─── SUPPLIED DATA ───

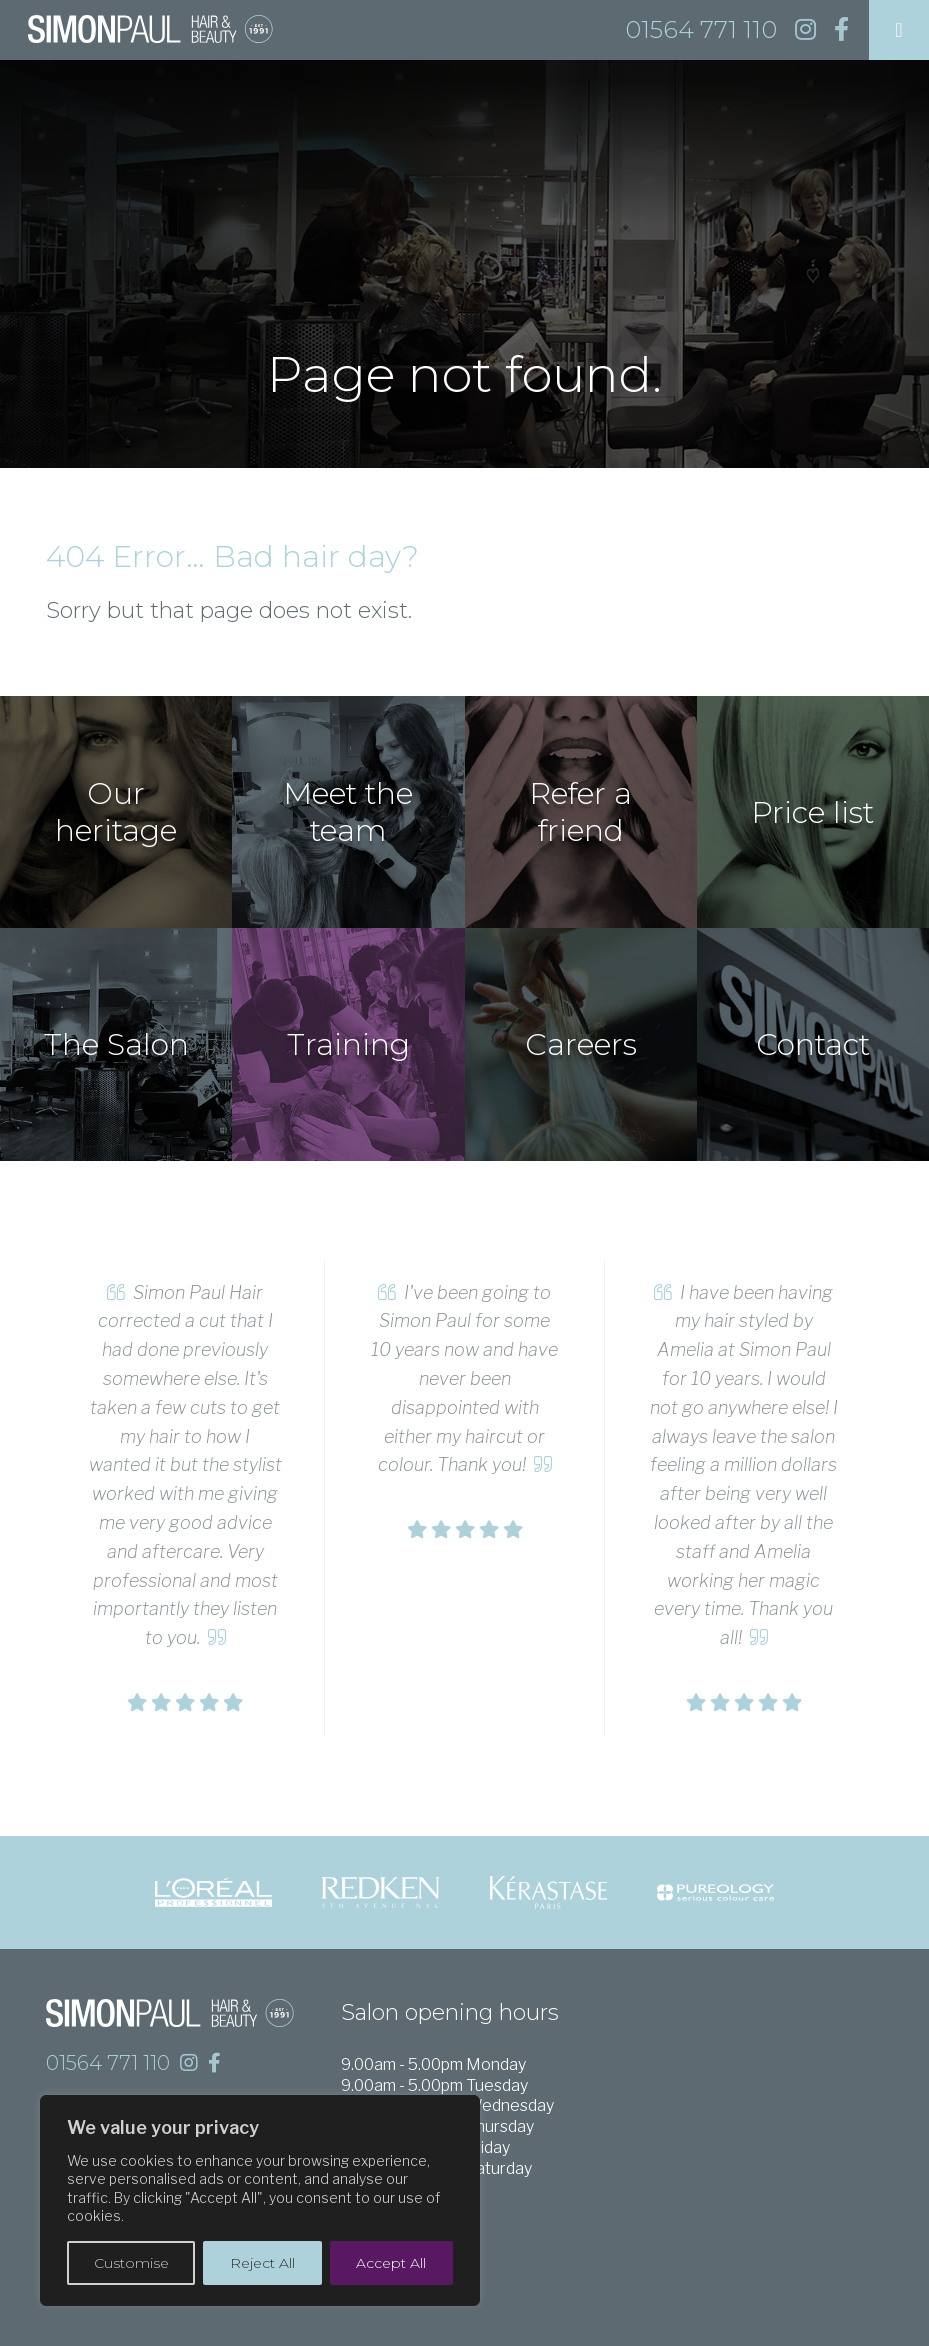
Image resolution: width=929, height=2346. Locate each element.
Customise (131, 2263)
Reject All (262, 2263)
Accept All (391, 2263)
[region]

───

Gather every line of the records that contains the word "each" and list those lines.

Image resolution: width=929, height=2346. Locate each element.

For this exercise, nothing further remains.